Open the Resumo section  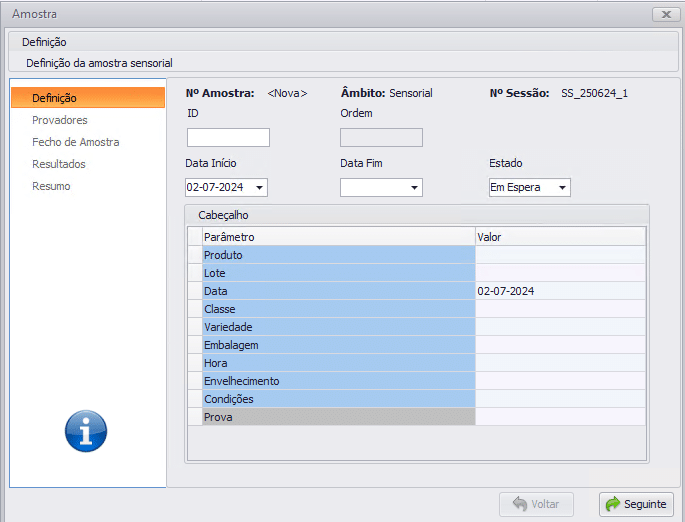[x=51, y=186]
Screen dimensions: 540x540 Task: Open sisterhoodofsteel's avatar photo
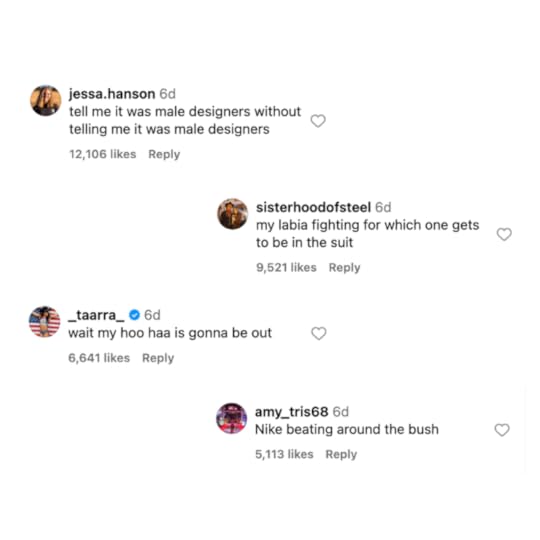pyautogui.click(x=232, y=214)
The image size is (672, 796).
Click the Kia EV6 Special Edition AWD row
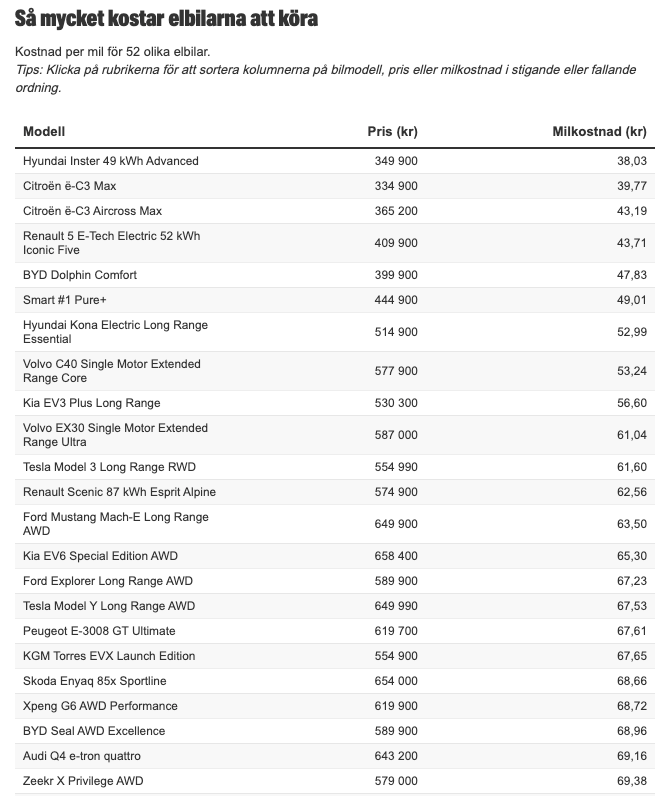click(100, 556)
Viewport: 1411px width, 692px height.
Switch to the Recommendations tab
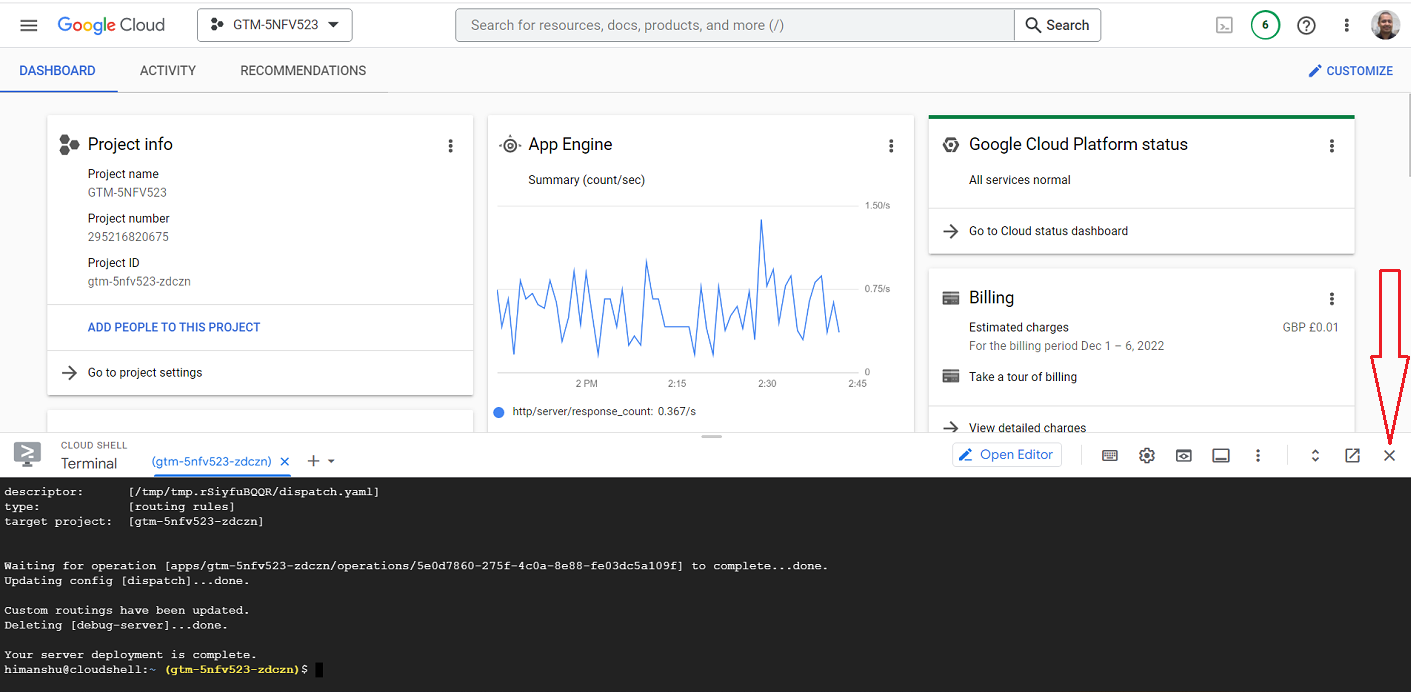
------------------------------
WHAT YOU WILL DO :: Each line from the line containing "Screen dimensions: 540x540" through the final line of the data above must be retyped exactly; nothing else, and no pictures, may appear.

OUTPUT BELOW ::
Screen dimensions: 540x540 Task: Open sisterhoodofsteel's avatar photo
pyautogui.click(x=232, y=214)
The image size is (672, 796).
Click the Kia EV6 Special Edition AWD row
click(100, 556)
Viewport: 1411px width, 692px height.
Switch to the Recommendations tab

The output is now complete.